Start of Data

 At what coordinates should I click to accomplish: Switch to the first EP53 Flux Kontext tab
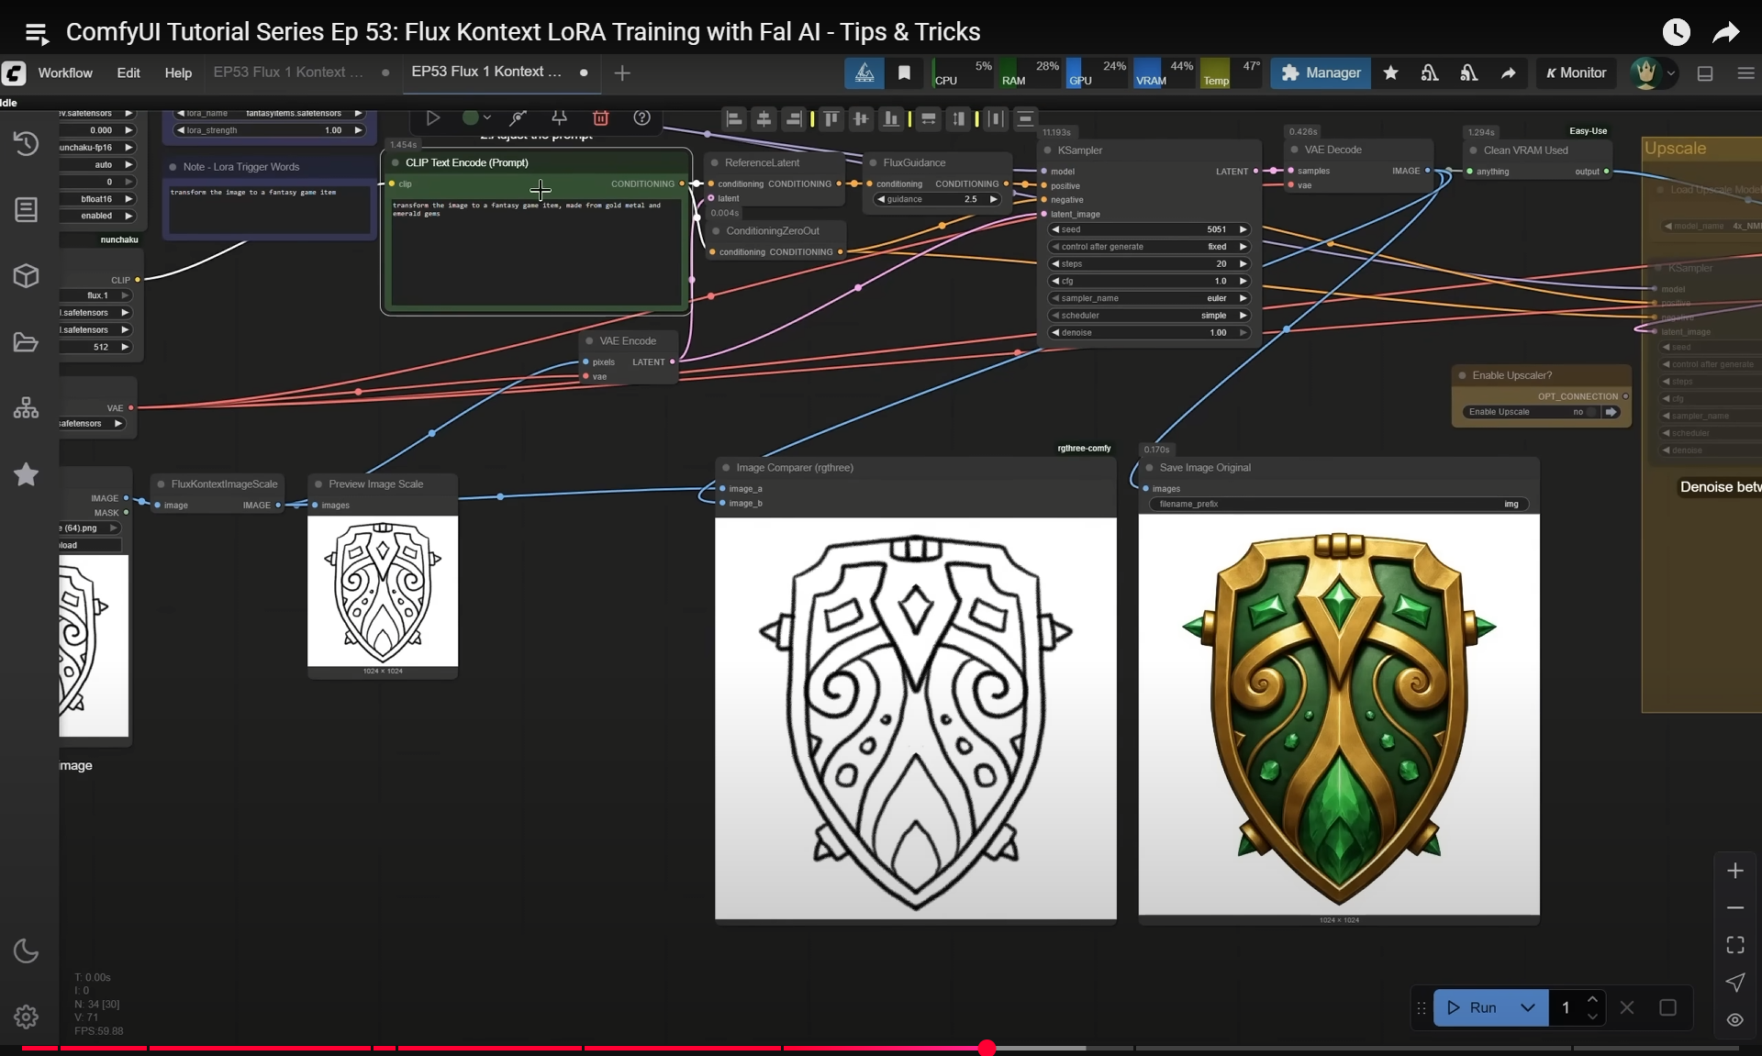pos(288,72)
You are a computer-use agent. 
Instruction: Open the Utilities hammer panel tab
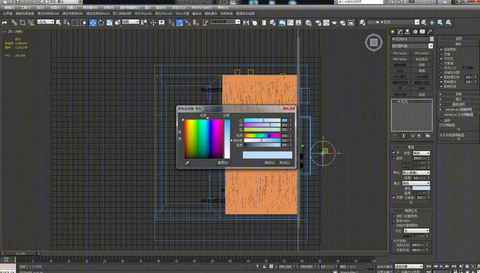coord(429,32)
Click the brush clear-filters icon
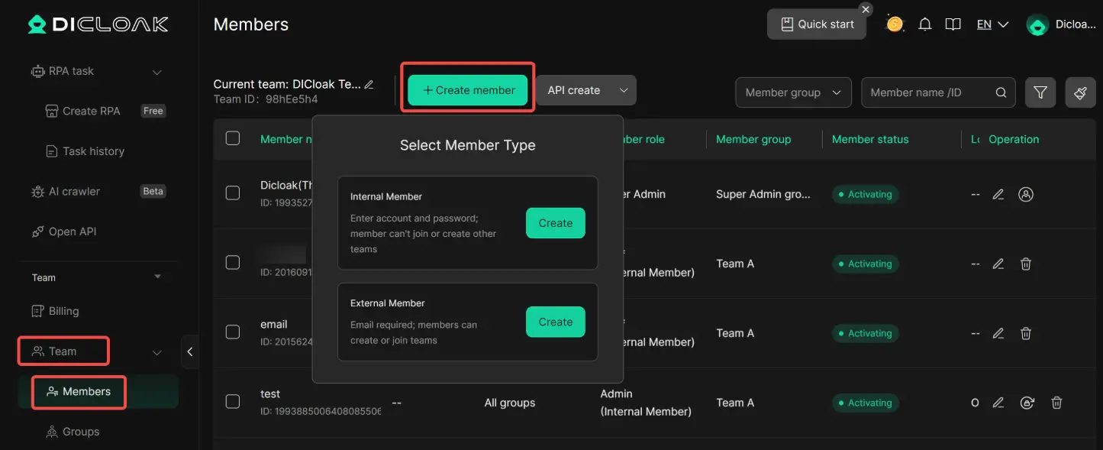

End of Data

:: Task to carry out ::
Reproduce everything from the line containing "You are a computer-use agent." down to the end of the entries, leaving the pictures out of your answer.

:: Complete output ::
You are a computer-use agent. 
Instruction: Open the Utilities hammer panel tab
coord(429,32)
Click the brush clear-filters icon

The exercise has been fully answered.